Submitted to: Meeting Abstract
Publication Type: Proceedings
Publication Acceptance Date: June 18, 2008
Publication Date: March 1, 2009
Citation: Richards, G.P. 2009. AN OVERVIEW OF ENTERIC VIRUS EXTRACTION AND ASSAY METHODS. In:P.Busby (ed)., Proceedings of the 6th Int'l Conference on Molluscan Shellfish Safety, Blenheim, New Zealand. pp.111-118.
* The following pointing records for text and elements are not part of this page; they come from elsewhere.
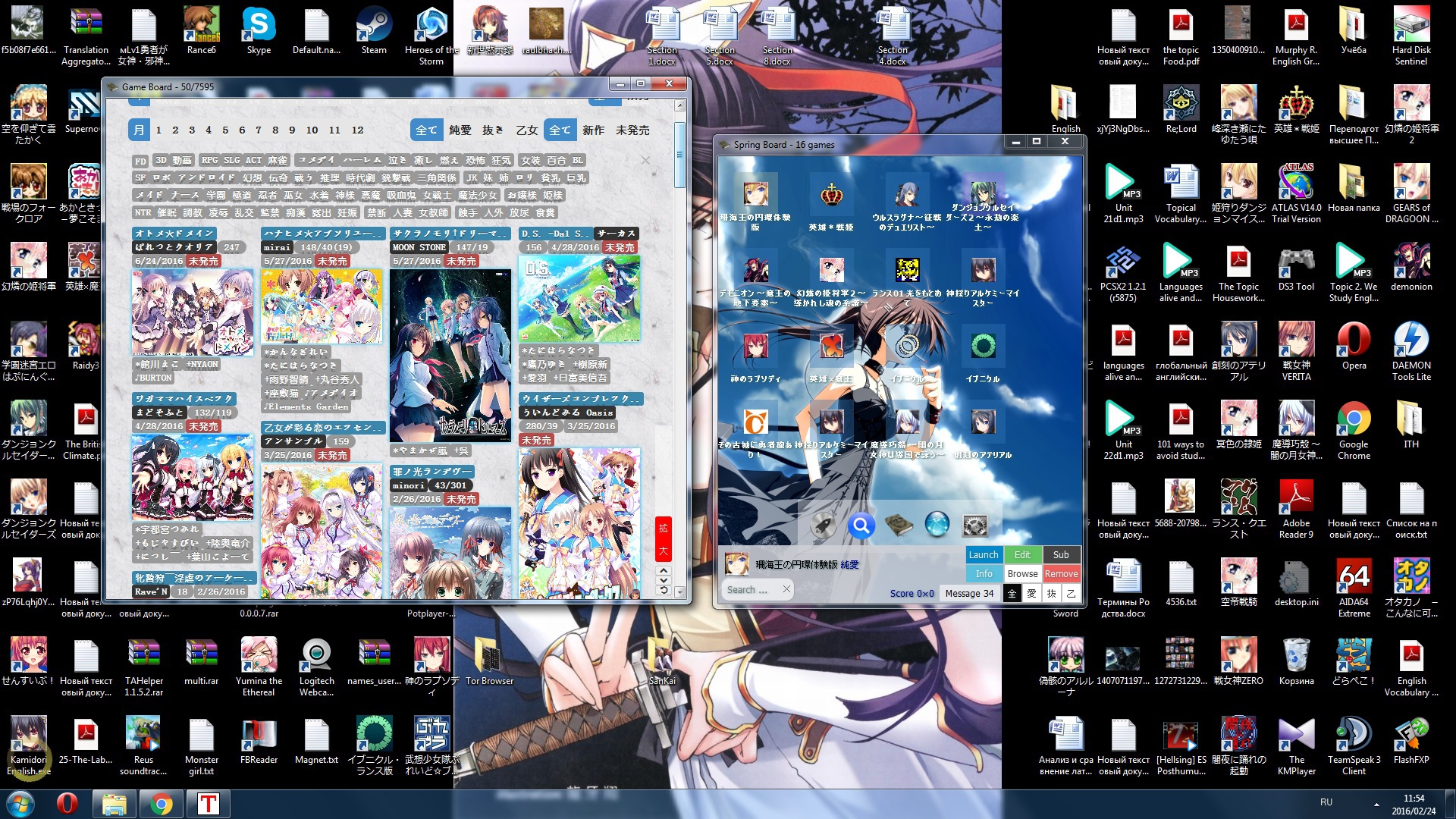Screen dimensions: 1456x819
Task: Open the old book icon in the dock
Action: pyautogui.click(x=899, y=524)
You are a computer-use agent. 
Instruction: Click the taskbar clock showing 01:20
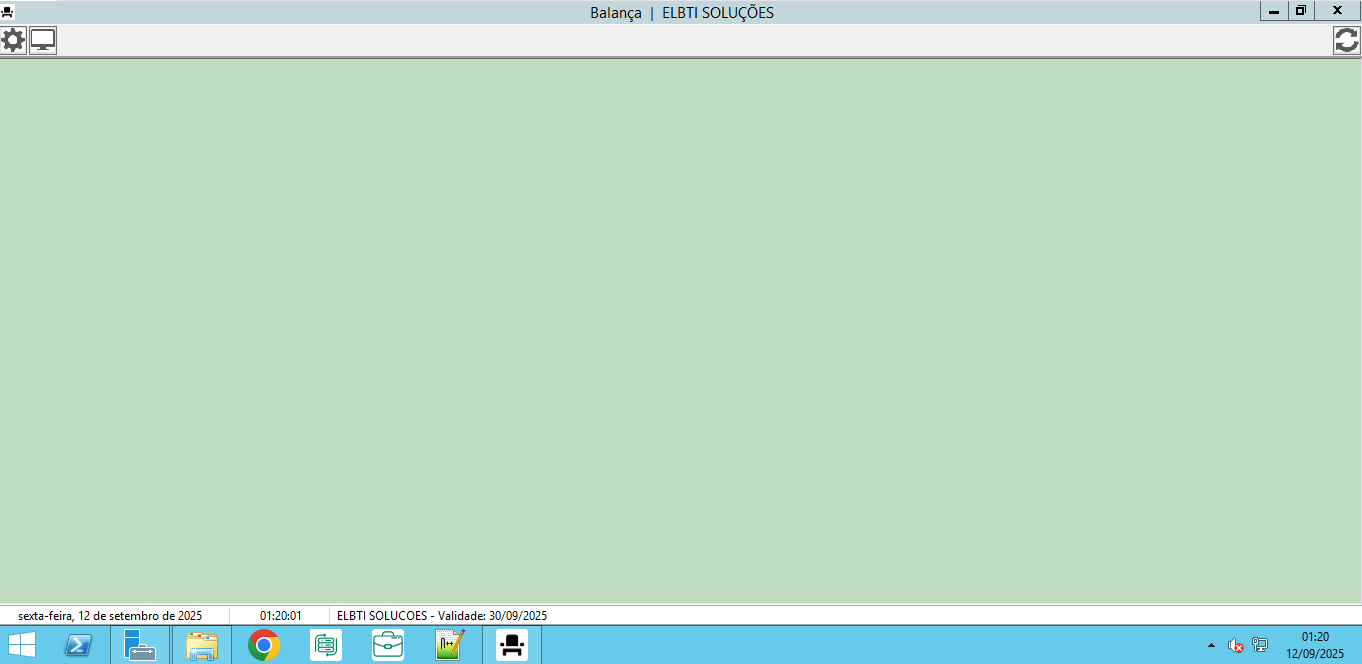tap(1315, 645)
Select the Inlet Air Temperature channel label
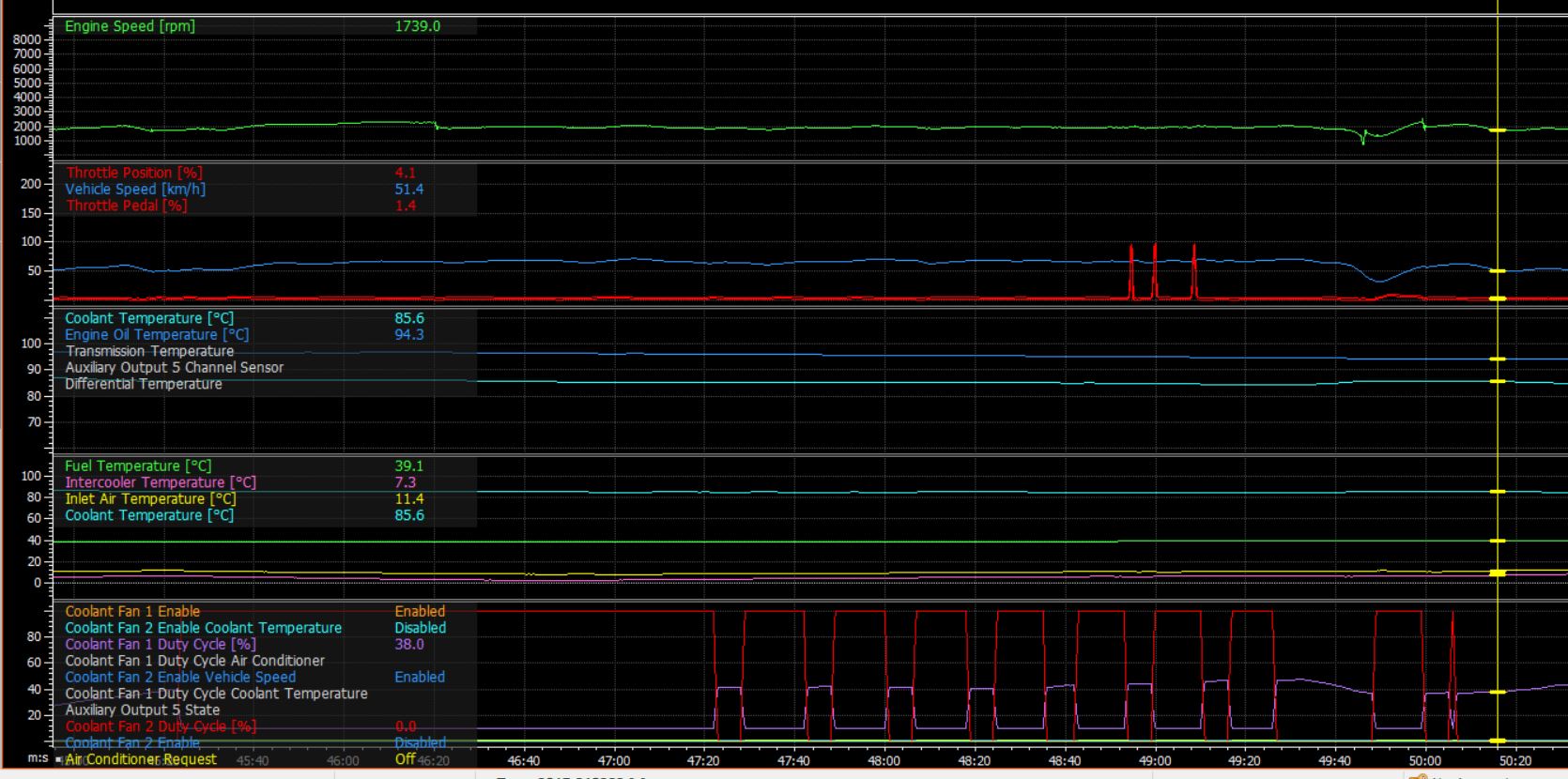 pos(150,499)
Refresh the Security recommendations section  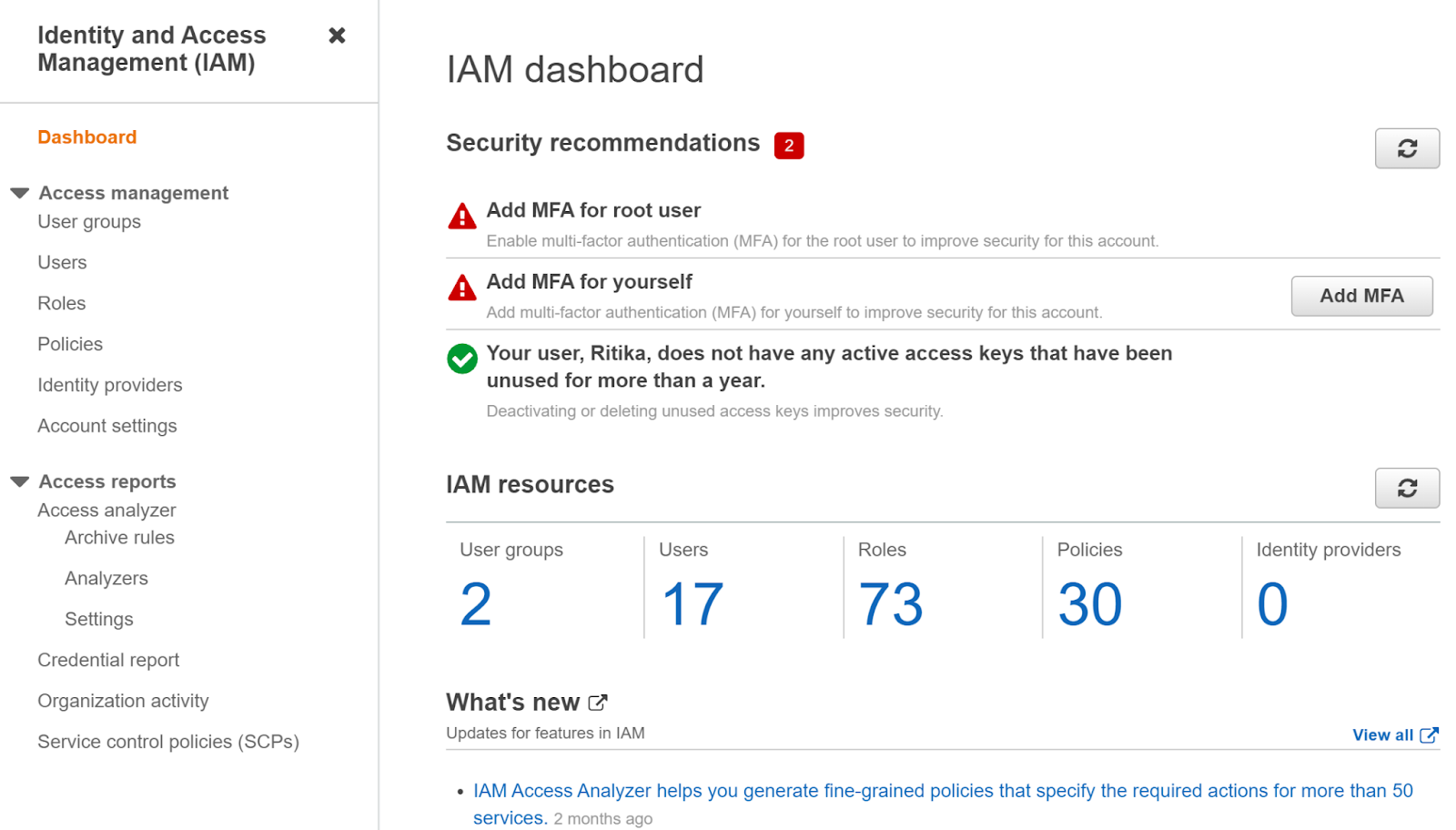(1406, 148)
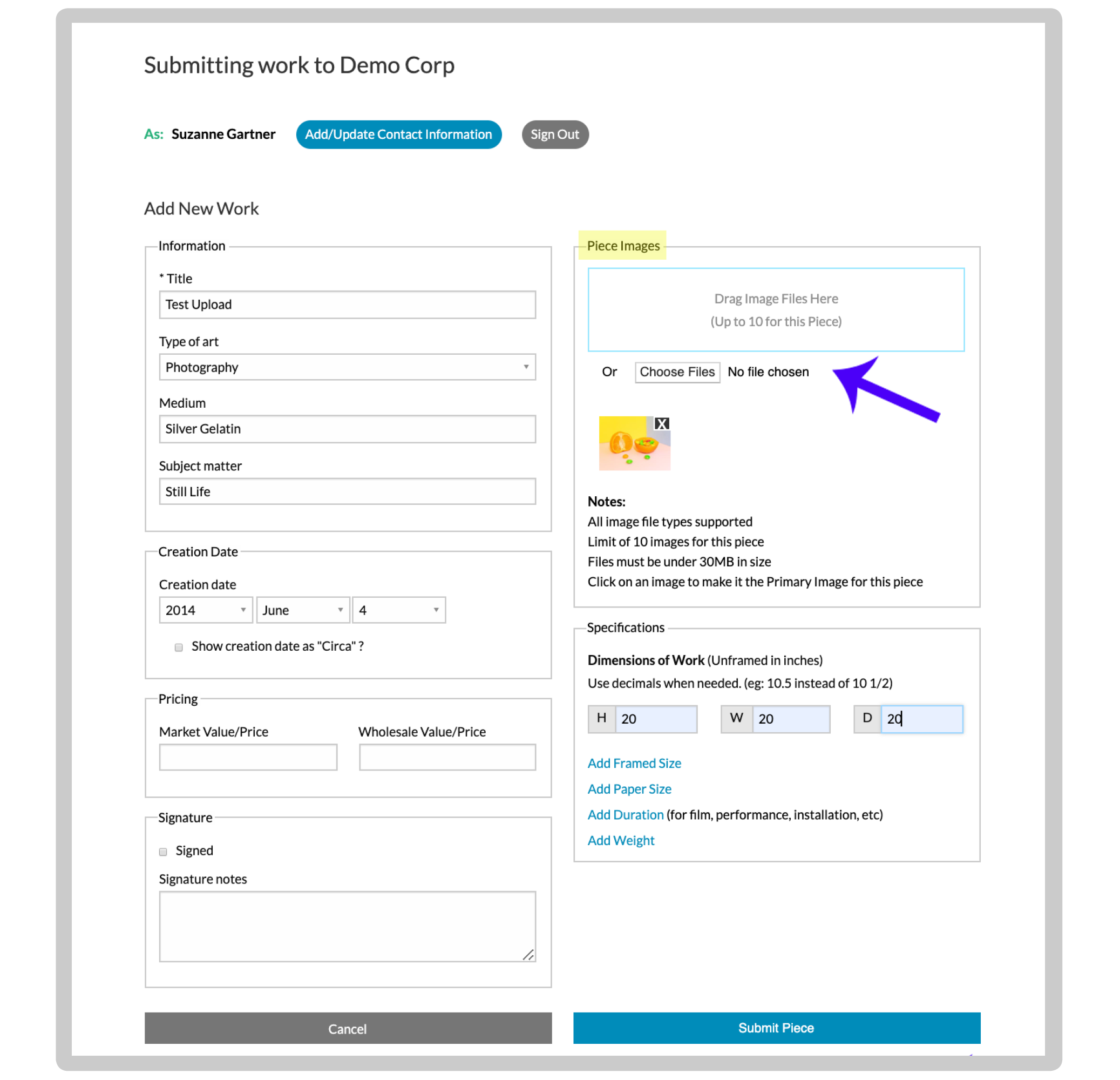Check 'Show creation date as Circa'
The image size is (1120, 1080).
coord(178,647)
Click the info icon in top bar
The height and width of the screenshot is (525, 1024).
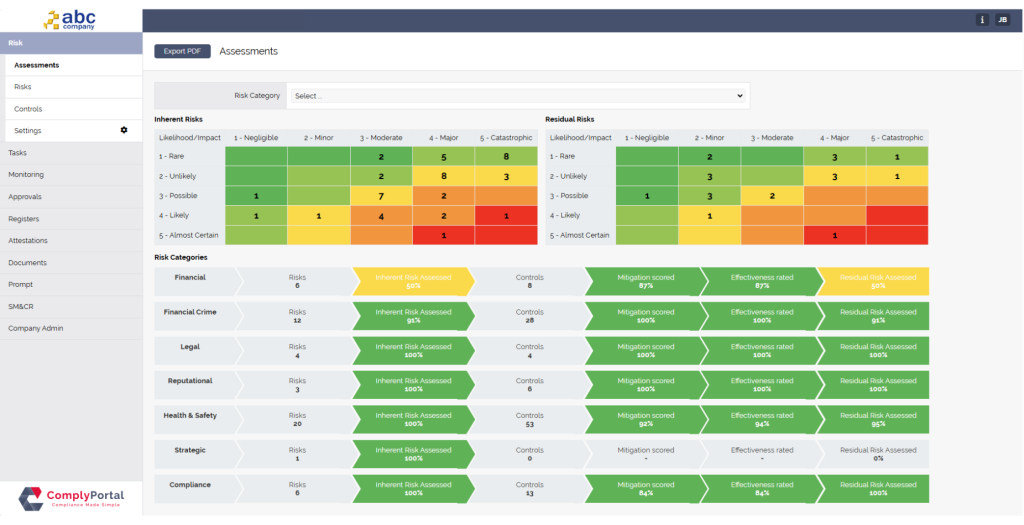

Enteric viruses, particularly norovirus and hepatitis A virus, are major contaminants of molluscan shellfish, leading to outbreaks of viral illness. A host of procedures have been developed for the extraction and assay of viruses from shellfish. Early extraction and assay methods focused on the detection of vaccine strains of poliovirus as a possible indicator for other enteric viral pathogens. Plaque and cytopathogenicity assays, the radioimmunofocus assay, and luminescent immunofocus assay were developed to detect viruses capable of replication in cell cultures. The advent of molecular biology opened the way for reverse transcription – polymerase chain reaction (RT-PCR) and quantitative RT-PCR. In spite of the advances made, the extraction procedures are time-consuming and complex. Assay methods suffer from limitations including the presence of inhibitory compounds in the extracts and the inability to differentiate infectious from inactivated viruses using molecular methods. Recent advances in the propagation of noroviruses may ultimately make RT-PCR methods obsolete. This presentation describes: a) general procedures for virus extraction from shellfish, b) cell-culture-based and molecular methods for virus assay, c) limitations in the procedures, d) factors important to the interpretation of results, e) harmonization of methods, f) new discoveries that may change the way shellfish are analyzed, and g) future directions for research.